-- FRAGMENTO PROPORCIONADO --

######

Existe una visión de Estados Unidos que la describe como inmensas planicies de trigo, salpicadas de industrias, donde todos trabajan duro para alimentar a las dos ciudades que son las vitrinas del país frente al mundo: Nueva York y Los Angeles. Estas cosecharían la gloria y se entregarían a frivolidades desenfrenadas que nada tienen que ver con el honrado americano del midwest. Este mito simple, cierto o no, es la visión que tiene Chicago de sí misma: la capital del verdadero Estados Unidos. O la más americana de las ciudades americanas.

 

Un domingo de Chicago

Mi primer día en Chicago es un domingo y hace mucho calor. Estoy en el downtown, dispuesto a conocer la ciudad desde su centro: Madison con State. Pero está vacío Madison con State. Y vacías las demás calles: Monroe, Adams, Jackson. Vacía Michigan Avenue con sus grandes tiendas elegantes. Los rascacielos elevan sus estructuras mudas hacia el cielo vacío de Chicago. Penan las ánimas en la más americana de las ciudades americanas. A una cuadra se ve un letrero encendido: Mr. Submarine, la tienda de sandwiches, está abierta. Forastero en una ciudad fantasma, mastico lentamente el formidable sandwich de roast beef con cebolla. ¿Dónde está la gente?

En lugar de personas, aparecen extraños seres gigantescos entre los edificios. Esculturas inmensas de maestros contemporaneos. Un animal rojo agazapado, de Calder, espera en un rincón como una araña atenta a la vibración de una presa. Un busto de hierro, de Picasso, vigila en la otra cuadra. Debe medir quince metros y los niños usan su base como resbalín. Un ser de grandes ojos, de Miró, habita la grieta de varios pisos que se produce entre dos edificios. Chagall pintó las caras de un monolito horizontal. Además pintó la cara superior para que pudieran gozar la obra los habitantes de las alturas, los gerentes y las secretarias del piso 60. También hay obras de Dubufet y otros. Estos seres gigantes se mezclarán el lunes con los hombres, cuando las multitudes del rush-hour se vuelvan a dejar caer al centro. Por ahora custodian las esquinas de esta ciudad que se quemó entera hace un siglo y que al reconstruirse se transformó en refugio de arquitectos y pieza clave de la historia de la arquitectura.

Cruzo el río buscando señales de vida. Este serpentea entre edificios. Los puentes se parten en dos y se levantan para dejar pasar un barco; su sirena resuena en las fachadas de espejo. Chicago está en la orilla de un lago. Busco esa orilla, desemboco en el Lincoln Park. A través de los árboles se ven deslizarse unos puntos blancos. Son veleros. Y esos puntitos de colores que saltan sobre el pasto... ¡Esos son los habitantes de Chicago! ¡El planeta está habitado!

Acróbatas en skateboard giran en el aire, viejos juegan ajedrez en las mesitas de piedra, las parejas bajo los árboles se recorren los muslos buscando los rincones secretos. Muchachas robustas de pelo dorado hacen bailar sus pechos al vaivén del trote, en ajustados shorts de colores eléctricos. Dálmatas y setters irlandeses bien peinados corren junto a ellas.

######

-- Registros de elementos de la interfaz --
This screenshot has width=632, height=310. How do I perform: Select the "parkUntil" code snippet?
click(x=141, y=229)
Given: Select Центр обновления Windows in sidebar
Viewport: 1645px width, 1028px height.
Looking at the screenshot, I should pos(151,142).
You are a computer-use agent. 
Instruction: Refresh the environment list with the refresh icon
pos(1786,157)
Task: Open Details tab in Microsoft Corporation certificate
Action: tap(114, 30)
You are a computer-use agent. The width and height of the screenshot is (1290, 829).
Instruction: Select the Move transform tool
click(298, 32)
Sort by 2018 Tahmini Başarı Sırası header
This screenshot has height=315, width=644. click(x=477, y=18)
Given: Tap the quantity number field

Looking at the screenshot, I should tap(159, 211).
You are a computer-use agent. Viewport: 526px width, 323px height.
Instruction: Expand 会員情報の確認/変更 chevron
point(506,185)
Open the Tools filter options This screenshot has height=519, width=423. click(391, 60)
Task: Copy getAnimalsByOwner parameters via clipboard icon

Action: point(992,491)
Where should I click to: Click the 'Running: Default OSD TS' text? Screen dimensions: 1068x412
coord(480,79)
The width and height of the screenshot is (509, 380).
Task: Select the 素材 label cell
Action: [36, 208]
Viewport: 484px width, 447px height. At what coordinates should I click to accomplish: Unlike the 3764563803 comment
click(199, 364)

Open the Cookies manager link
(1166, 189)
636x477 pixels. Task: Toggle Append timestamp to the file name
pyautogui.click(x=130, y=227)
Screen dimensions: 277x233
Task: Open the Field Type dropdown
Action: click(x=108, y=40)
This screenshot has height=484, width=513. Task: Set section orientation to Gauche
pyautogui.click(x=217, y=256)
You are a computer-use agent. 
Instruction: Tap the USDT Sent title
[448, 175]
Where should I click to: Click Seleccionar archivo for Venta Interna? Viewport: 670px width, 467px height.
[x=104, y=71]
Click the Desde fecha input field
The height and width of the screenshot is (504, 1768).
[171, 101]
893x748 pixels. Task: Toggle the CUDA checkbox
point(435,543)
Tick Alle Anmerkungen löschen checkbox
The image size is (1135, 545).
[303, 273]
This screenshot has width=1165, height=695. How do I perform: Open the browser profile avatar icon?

######

-- TAREAS SOLICITADAS --
a – Devuelve, sin cambios, el pasaje de la crónica sobre Chicago que empieza con las palabras que contienen "Cruzo el río" y termina con "junto a ellas.".
b – Reanuda la crónica sobre Chicago a partir del punto en que se interrumpe.
Los datos no tienen ninguna relación con la crónica sobre Chicago.

-- RESULTADOS POR TAREA --
a –
Cruzo el río buscando señales de vida. Este serpentea entre edificios. Los puentes se parten en dos y se levantan para dejar pasar un barco; su sirena resuena en las fachadas de espejo. Chicago está en la orilla de un lago. Busco esa orilla, desemboco en el Lincoln Park. A través de los árboles se ven deslizarse unos puntos blancos. Son veleros. Y esos puntitos de colores que saltan sobre el pasto... ¡Esos son los habitantes de Chicago! ¡El planeta está habitado!

Acróbatas en skateboard giran en el aire, viejos juegan ajedrez en las mesitas de piedra, las parejas bajo los árboles se recorren los muslos buscando los rincones secretos. Muchachas robustas de pelo dorado hacen bailar sus pechos al vaivén del trote, en ajustados shorts de colores eléctricos. Dálmatas y setters irlandeses bien peinados corren junto a ellas.

b –
El metro de Chicago

Estos trenes plateados que recorren líneas a veces bajo tierra, a veces en el aire, son los convoyes que permiten penetrar barrios lejanos y prohibidos: los ghettos negros del sur, el barrio chino de la calle 22, o el barrio malayo al final de la línea Ravenswood, donde mi amigo Hata –becado especial del gobierno de Kuala Lumpur– me invitaba a filmar un show de gordas striptiseras –negras y malayas– que no se perdía los viernes. O el Ukranian Village, islote ruso en medio de inmigrantes mexicanos, donde brillan unas cúpulas doradas por sobre las cabezas de los consumidores de tacos y adonde se llega con la línea O'Hare. La misma línea nos lleva a barrios sin nombre, como ese de la estación Addisson: al bajar a la calle, a media cuadra de un teatro de travestis, hay un bar de griegos y peruanos donde pueden conseguirse unos números mágicos de veinte cifras que nos permiten comunicarnos gratis a cualquier parte del mundo desde un teléfono público. Esta misma línea nos lleva, por el mismo dólar, al aeropuerto. Ninguno tiene más tráfico en el mundo y sobre el cielo de Chicago hay siempre seis boeings volando. Pero el metro no es sólo un tubo transportador de pasajeros, una huincha sin fin de salchichas que alimentan el remolino de la producción y del consumo; es una red vital con sus propios habitantes. Aquí ocurren la vida, el amor y la muerte. En este metro se encontraron vagabundos muertos: carbonizados en el andén los pilló la mañana. Por mear sobre las líneas, la corriente subió por el chorro de electrólitos.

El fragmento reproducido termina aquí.